TEKS HASIL EKSTRAKSI →

--*--

Sabtu, 13 April 2013

Perkembangan Perpustakaan di Indonesia

SEJARAH PERPUSTAKAAN DI INDONESIA

Perpustakaan lahir seiring dengan tumbuhnya peradaban manusia, utamanya baca tulis. Kemajuan peradaban manusia, berdampak pula pada perkembangan perpustakaan  baik jenis, sistem, kepemilikan ataupun hal-hal lain yang berkaitan dengan penyelenggaraan perpustakaan. Awal berdirinya perpustakaan, dimulai ketika manusia mengenal tulisan, bahan tulisan dan alat tulis. Sehingga tidak berkelebihan, kalau dikatakan bahwa sejarah perpustakaan sama tuanya dengan usia peradaban manusia, semenjak mereka mengenal baca tulis. Berbagai media yang digunakan untuk kegiatan tulis menulis, antara lain : batu, pelepah, tanah liat, parchmen yang terbuat dari kulit domba atau sapi yang dikeringkan. Beberapa parchmen yang disatukan, disebut dengan istilah codex.
Perkembangan perpustakaan di berbagai negara (Suwarno, 2007), antara lain dapat dilacak dari apa yang dilakukan oleh bangsa Sumeria dan Babylonia. Sekitar tahun 3000 SM, bangsa Sumeria  telah menyalin rekening,  jadwal  kegiatan,  pengetahuan  yang  dimilikinya,  dalam bentuk lempeng tanah liat (clay tablets) dan tulisan yang digunakan berujud gambar (pictograph). Ketika kemudian Sumeria ditaklukan oleh Babylonia, disamping kebudayaannya  diserap,  maka  bentuk  tulisannyapun  diubah menjadi tulisan paku (cunciform).
Di Mesir, perpustakaan juga mengalami perkembangan yang signifikan. Teks tertulis yang tersimpan di perpustakaan Mesir, diduga ditulis sekitar tahun 4000 SM dengan gaya tulisan yang disebut hieroglyph. Perpustakaan di Mesir semakin berkembang, manakala sekitar tahun 1200 SM diketemukan papyrus, yang dapat digunakan sebagai media untuk tulis menulis. Papyrus dibuat dari sejenis rumput yang dihaluskan dan dikeringkan, dan dari  kata  itulah kemudian berkembang istilah paper, papiere, papiros, yang berarti kertas (Suwarno, 2007).
Aristoteles ditengarai sebagai orang yang pertama kali mengumpulkan, menyimpan dan memanfaatkan budaya masa lalu di Yunani. Perkembangan perpustakaan di negeri ini, dikenal melalui perpustakaan milik Peistratus (Athena/abad ke 6), Polyerratus (Samos/abad ke 7), dan Pericles, sekitar abad ke 5. Peradaban Yunani mengenal jenis tulisan yang dikenal sebagai mycena (1500 SM), dan kemudian digantikan oleh 22 huruf temuan orang Phoenicia, yang dalam pekembangannya berubah menjadi 26 huruf sebagaimana yang digunakan saat ini.

--*--

DATA TERCATAT →

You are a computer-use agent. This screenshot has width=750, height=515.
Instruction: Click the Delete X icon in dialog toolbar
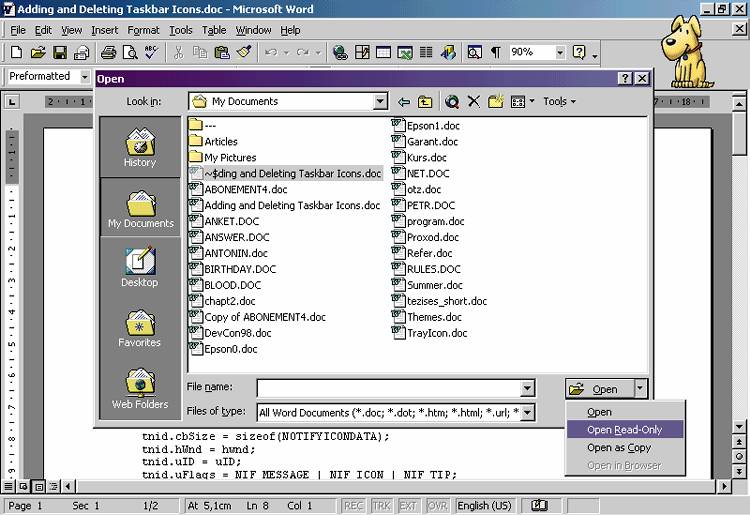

--*--

PERINTAH LATIHAN →
A - Tuliskan kembali bagian teks tentang sejarah perpustakaan yang dimulai dengan "Sabtu, 13 April" dan berlanjut hingga "dengan istilah codex.".
B - Rangkum teks tentang sejarah perpustakaan dalam dua kalimat.
C - Sambung teks tentang sejarah perpustakaan mulai setelah kalimat terakhir yang ditampilkan.

JAWABAN LATIHAN →
A -
Sabtu, 13 April 2013

Perkembangan Perpustakaan di Indonesia

SEJARAH PERPUSTAKAAN DI INDONESIA

Perpustakaan lahir seiring dengan tumbuhnya peradaban manusia, utamanya baca tulis. Kemajuan peradaban manusia, berdampak pula pada perkembangan perpustakaan  baik jenis, sistem, kepemilikan ataupun hal-hal lain yang berkaitan dengan penyelenggaraan perpustakaan. Awal berdirinya perpustakaan, dimulai ketika manusia mengenal tulisan, bahan tulisan dan alat tulis. Sehingga tidak berkelebihan, kalau dikatakan bahwa sejarah perpustakaan sama tuanya dengan usia peradaban manusia, semenjak mereka mengenal baca tulis. Berbagai media yang digunakan untuk kegiatan tulis menulis, antara lain : batu, pelepah, tanah liat, parchmen yang terbuat dari kulit domba atau sapi yang dikeringkan. Beberapa parchmen yang disatukan, disebut dengan istilah codex.

B - Perpustakaan lahir seiring tumbuhnya peradaban manusia, khususnya sejak manusia mengenal tulisan, bahan tulisan, dan alat tulis, dengan media seperti batu, pelepah, tanah liat, dan parchmen. Perkembangannya dapat dilacak pada bangsa Sumeria dan Babylonia yang memakai lempeng tanah liat, di Mesir dengan hieroglyph dan penemuan papyrus, serta di Yunani melalui Aristoteles dan perpustakaan milik Peistratus, Polyerratus, dan Pericles.

C -
Perpustakaan juga diketahui berkembang di Romawi, Eropa Barat dan Amerika Utara. Perkembangannya menjadi semakin cepat, sejak ditemukan mesin cetak pada abad pertengahan. Johannes Gutenberg dari Jerman, adalah orang yang memelopori cara penulisan dengan menggunakan mesin cetak, untuk mengganti teknik penulisan yang sebelumnya menggunakan tangan.  Sejalan dengan teknologi yang berkembang pada saat itu, produksi buku yang dihasilkan bentuknya masih sangat sederhana. Dengan teknik yang disebut ugari, bentuk buku yang diproduksi menjadi barang langka dan dikenal sebagai incunabula (Sulistyo-Basuki dalam Suwarno, 2007).
Revolusi industri yang terjadi di Eropa, menjadi pemantik berkembangnya perpustakaan. Pesatnya perkembangan teknologi dan sistem yang lebih modern, mempercepat penyebaran perpustakaan ke seluruh penjuru dunia, termasuk Indonesia.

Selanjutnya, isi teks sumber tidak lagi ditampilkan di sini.